Bear cub hit and killed on James River Freeway in Springfield, Mo.
SPRINGFIELD, Mo. (KY3) A one-year-old bear cub was struck and killed on James River Freeway Thursday night. It happened after several bear sightings in neighborhoods around the area during the day.
Around 11:30 Thursday night, the Springfield Police Department was called out to the freeway near Glenstone Avenue. The eastbound off-ramp was closed for half an hour as the Missouri Department of Conservation removed the cub.
Most of the sightings on Thursday were in-and-around the Quail Creek subdivision in south Springfield which is located within throwing distance of the busy James River Freeway and Republic Road.
With over 1,000 residents the subdivision is not the kind of place you’d expect to see wild bears roaming and the only thing you usually see on its 22 streets is passing cars.
But on Thursday some of those driving their cars saw an interesting site as they passed a home on the main road entering the neighborhood that had a bear cub walking up the driveway.
“We had our Ring camera go off and on the video you can see the bear scoot all the way across our driveway and sneak back behind a bush and into our neighbor’s yard,” said Madison Peterson, the Quail Creek resident who recorded the video. “When I first saw it on my phone I thought it might be one of our neighbor’s dogs that got loose. But then I looked again and realized it was definitely not a dog. It was very shocking!”
And while there’s no way to know if the cub killed on Thursday night was the same yearling in Peterson’s yard, Madison is hoping it wasn’t.
“I am praying it was not our bear because he looked very scared,” she said. “He was definitely looking for family or comfort.”
But according to the Missouri Department of Conservation, it is those family dynamics that play a part in why there are more wandering bears.
“This is indicative of the bear movement we see quite frequently this time of year,” said Missouri Department of Conservation Media Specialist Francis Skalicky. “This is a year-old bear who was kicked out of his family unit by the mother who has a new set of cubs. So these yearlings are on their mission to find their own territory and new set up in life. They do a lot of wandering and what they’re looking for is food.”
Several other videos have surfaced of bear sightings in the Quail Creek area as well and it’s hard to tell if it’s the same bear or different ones.
“We’ve heard reports of at least three bears in the area,” Peterson said. “However there’s no one who can confirm if that’s true. But to hear that there might possibly be more in the area is terrifying.”
“We’re finding out more and more that bears can be found in a variety of places that they’re not normally supposed to be,” Skalicky said. “Regardless of where you live in southern Missouri it’s a good idea for everybody to be ‘Bear Aware.’”
Peterson, who is an Springfield Public School teacher, pointed out that another possible reason for the bear movement could be because of several construction projects in the area.
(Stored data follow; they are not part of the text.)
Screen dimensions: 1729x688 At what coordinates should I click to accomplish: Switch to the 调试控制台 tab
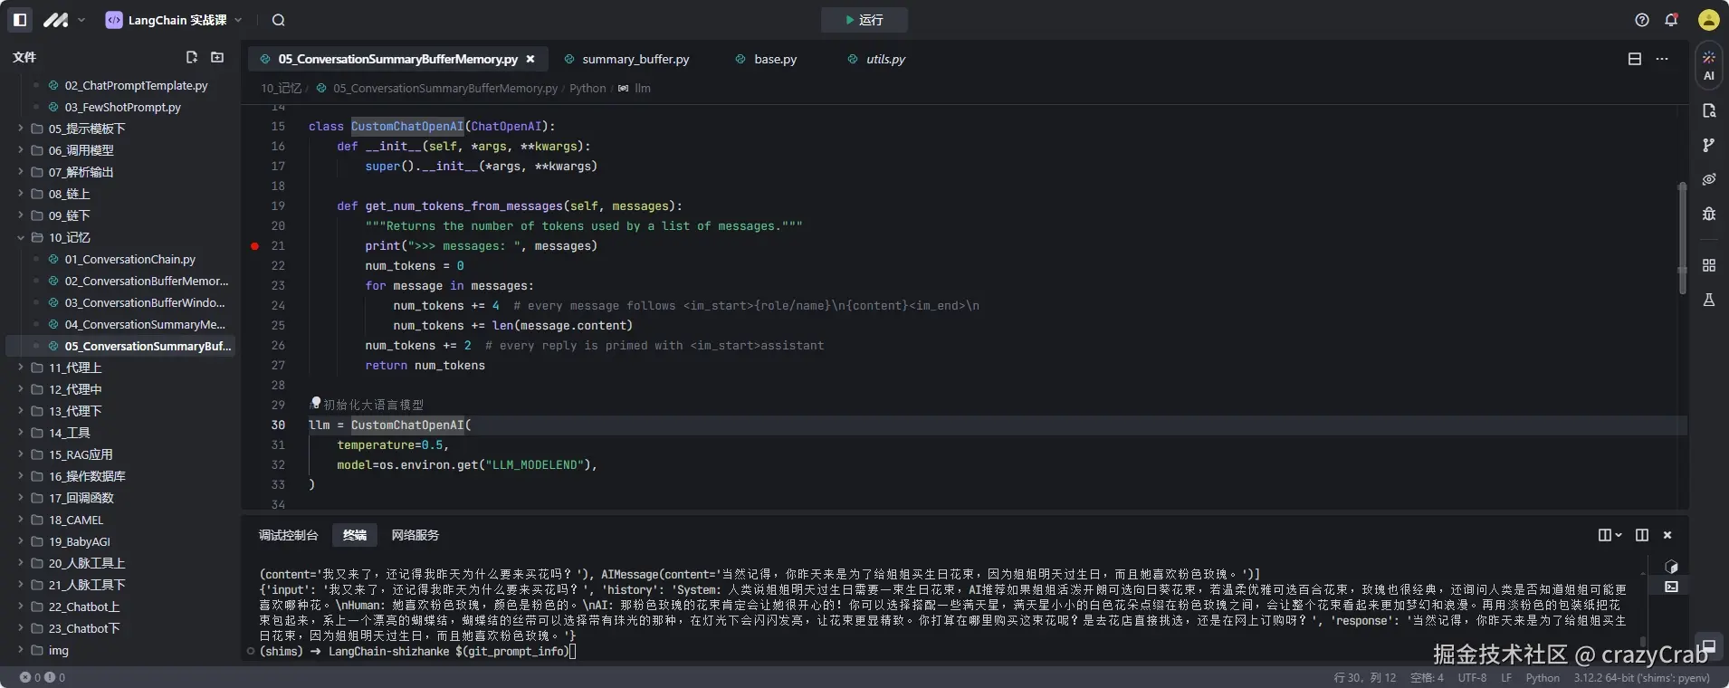288,535
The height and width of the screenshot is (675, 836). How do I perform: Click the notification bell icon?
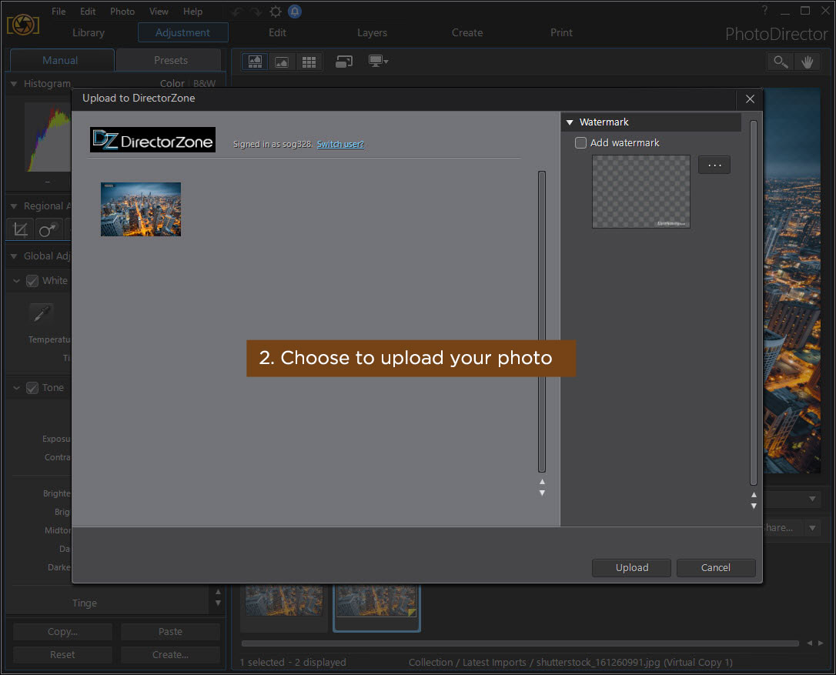[x=295, y=12]
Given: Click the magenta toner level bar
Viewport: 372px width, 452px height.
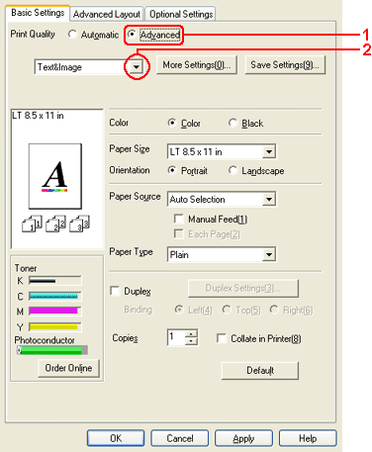Looking at the screenshot, I should pos(54,311).
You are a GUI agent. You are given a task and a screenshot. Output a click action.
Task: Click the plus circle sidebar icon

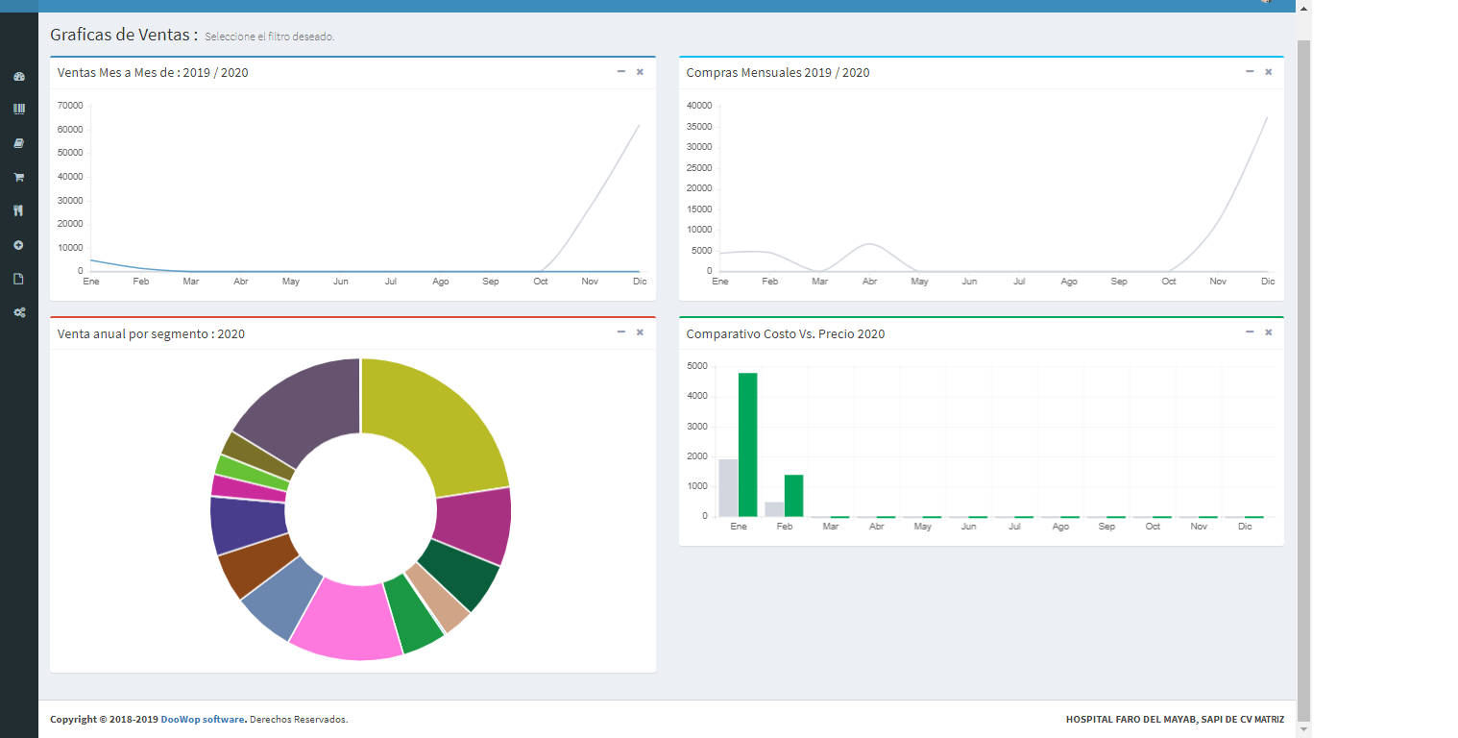[x=18, y=245]

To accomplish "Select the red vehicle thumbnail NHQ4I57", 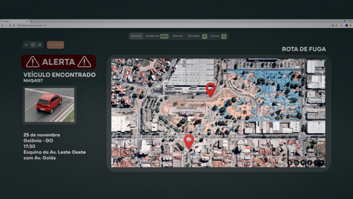I will pos(49,105).
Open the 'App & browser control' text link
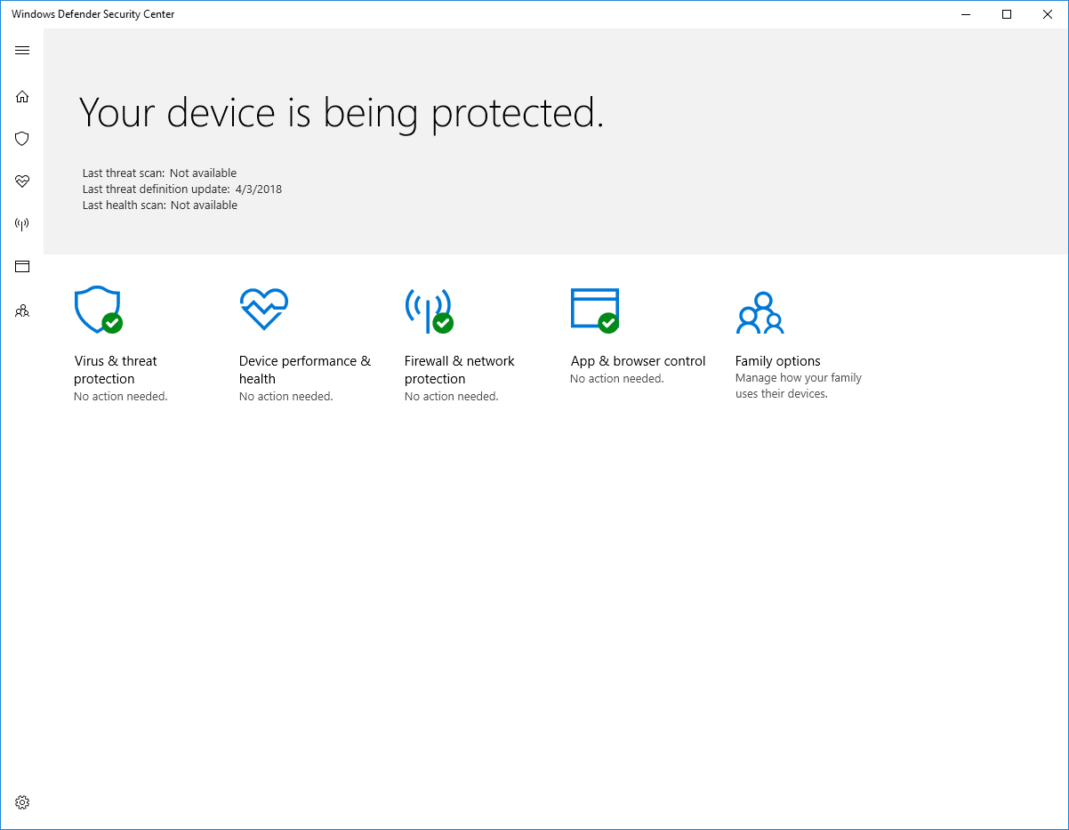The image size is (1069, 830). [x=638, y=361]
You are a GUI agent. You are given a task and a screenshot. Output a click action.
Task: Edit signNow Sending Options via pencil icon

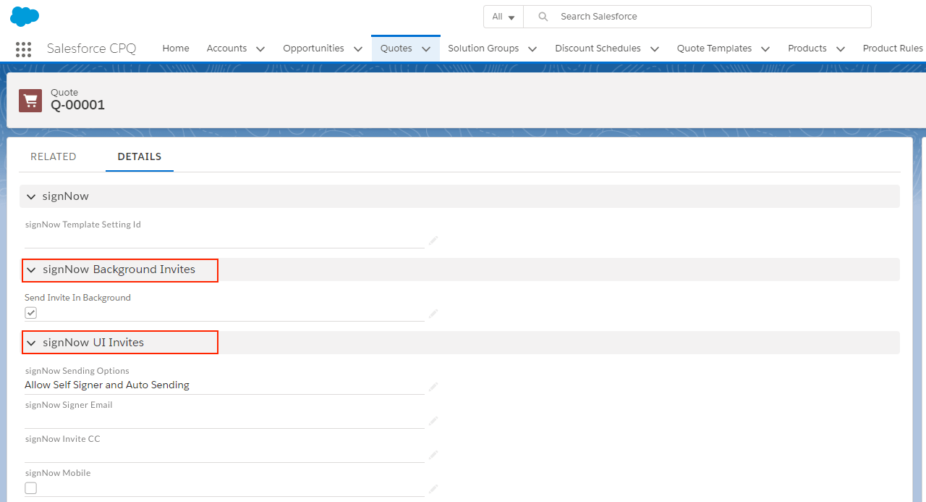pos(433,386)
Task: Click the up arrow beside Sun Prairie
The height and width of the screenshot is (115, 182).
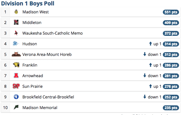Action: (x=150, y=86)
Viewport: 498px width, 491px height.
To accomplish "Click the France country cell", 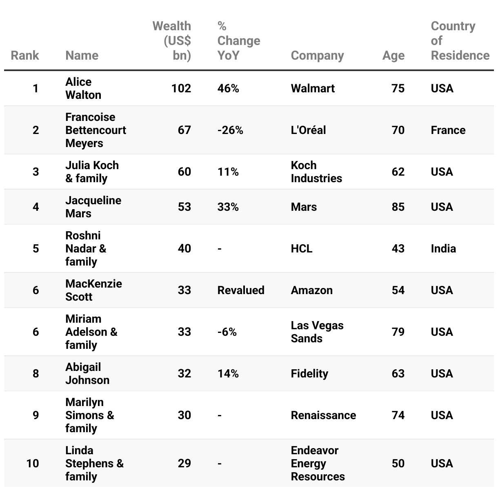I will pyautogui.click(x=448, y=130).
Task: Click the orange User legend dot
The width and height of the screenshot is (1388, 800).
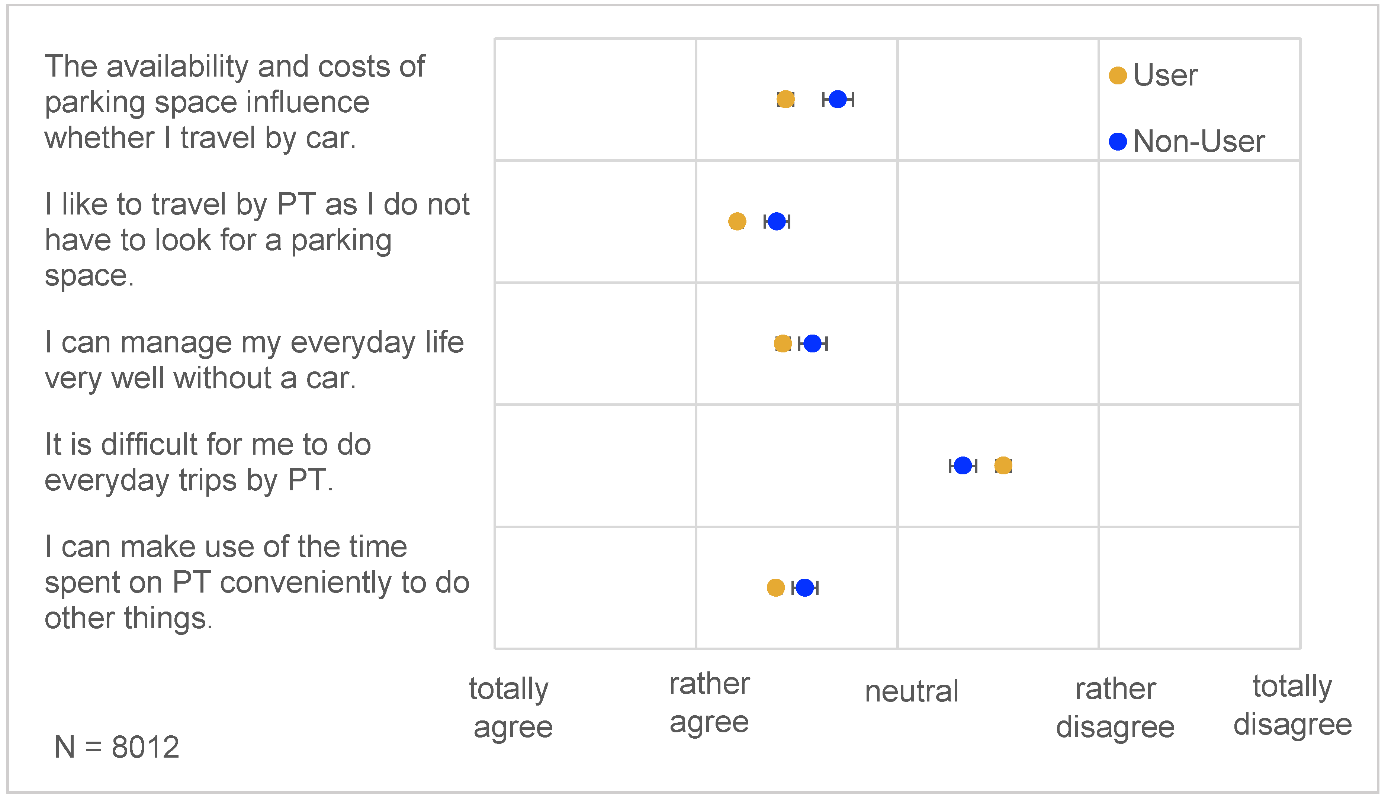Action: tap(1118, 75)
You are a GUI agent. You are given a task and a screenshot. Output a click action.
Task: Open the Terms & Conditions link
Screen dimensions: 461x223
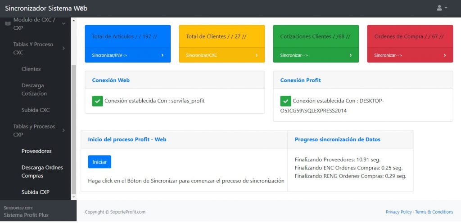coord(434,212)
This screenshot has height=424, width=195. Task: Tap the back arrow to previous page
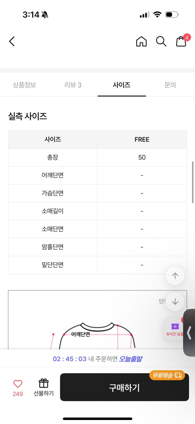click(12, 41)
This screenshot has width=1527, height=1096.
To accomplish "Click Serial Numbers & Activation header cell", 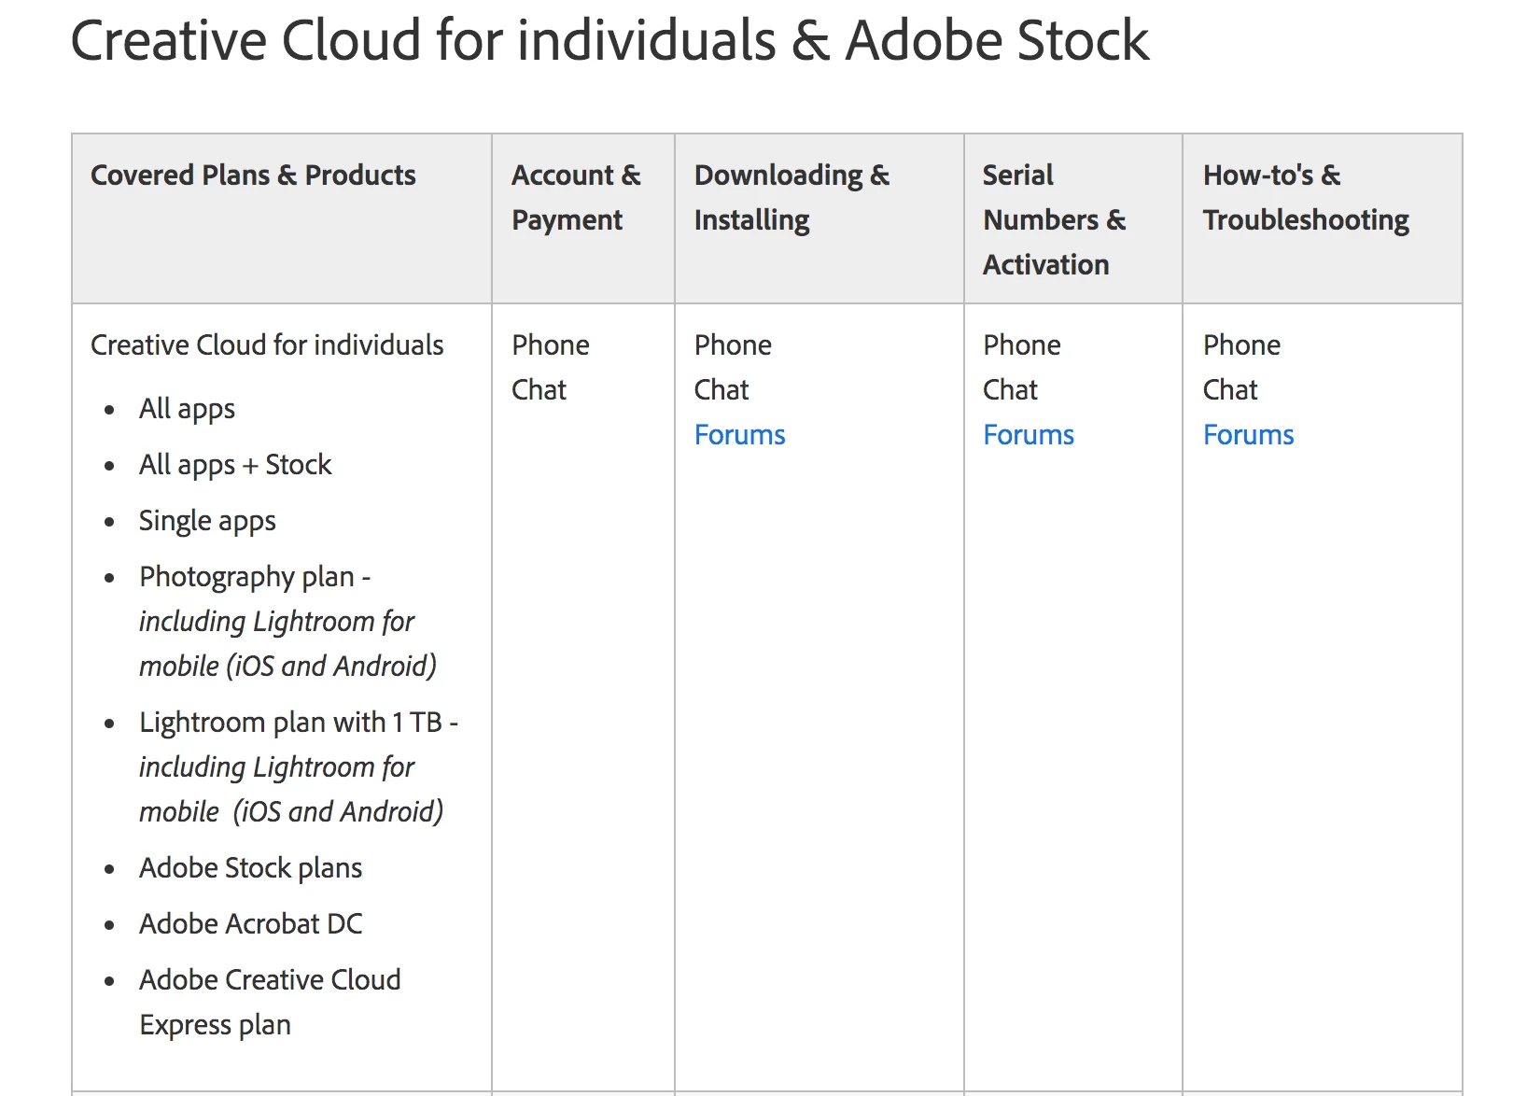I will tap(1054, 219).
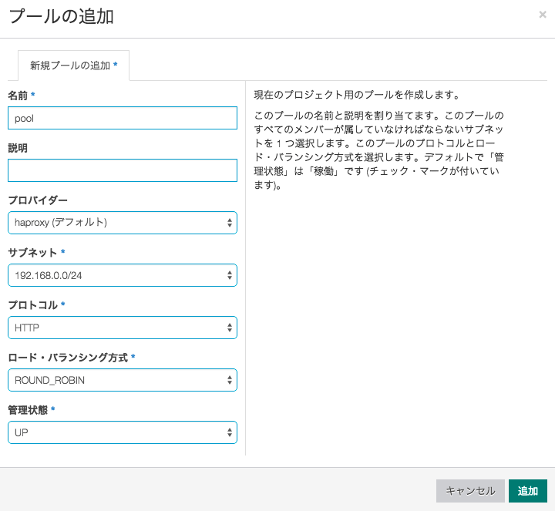Focus the 名前 field containing pool
Screen dimensions: 555x511
(123, 118)
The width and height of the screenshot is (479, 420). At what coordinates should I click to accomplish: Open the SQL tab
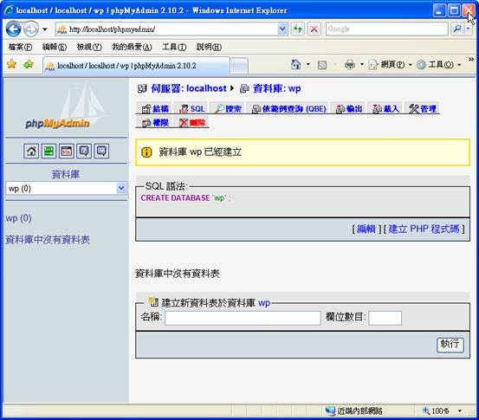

The Quail Creek subdivision is not far away from the Kansas Expressway-Republic Road intersection where a previously wooded area is being turned into an extension of the expressway.
“Unfortunately with all of these new developments forming on Kansas Expressway, out towards Nixa and the Rivercut area, a lot of bears and other wildlife are being forced out of their habitat,” Peterson said. “And we’re seeing them more and more in public areas like our neighborhood.”
“What’s happening is their preferred habitat is occupied so bears are moving out to urban areas and places on the edge of towns,” Skalicky explained. “But when there’s disturbances like traffic or construction, the wildlife will start moving to find another place with less disturbances. And if you have a bear they’re looking for food. So that’s why you need to have trash cans with secured lids. Do not leave pet food out at night. If there’s a bear sighting in your area you might consider taking down your bird feeders. If they can find food they will keep coming back to those areas.”
If you do find a bear in your area Skalicky says to call the conservation department.
And if you assume your neighborhood is immune to encroaching wildlife?
“You don’t realize how close you live to something until it’s in your front yard,” Peterson said with a laugh.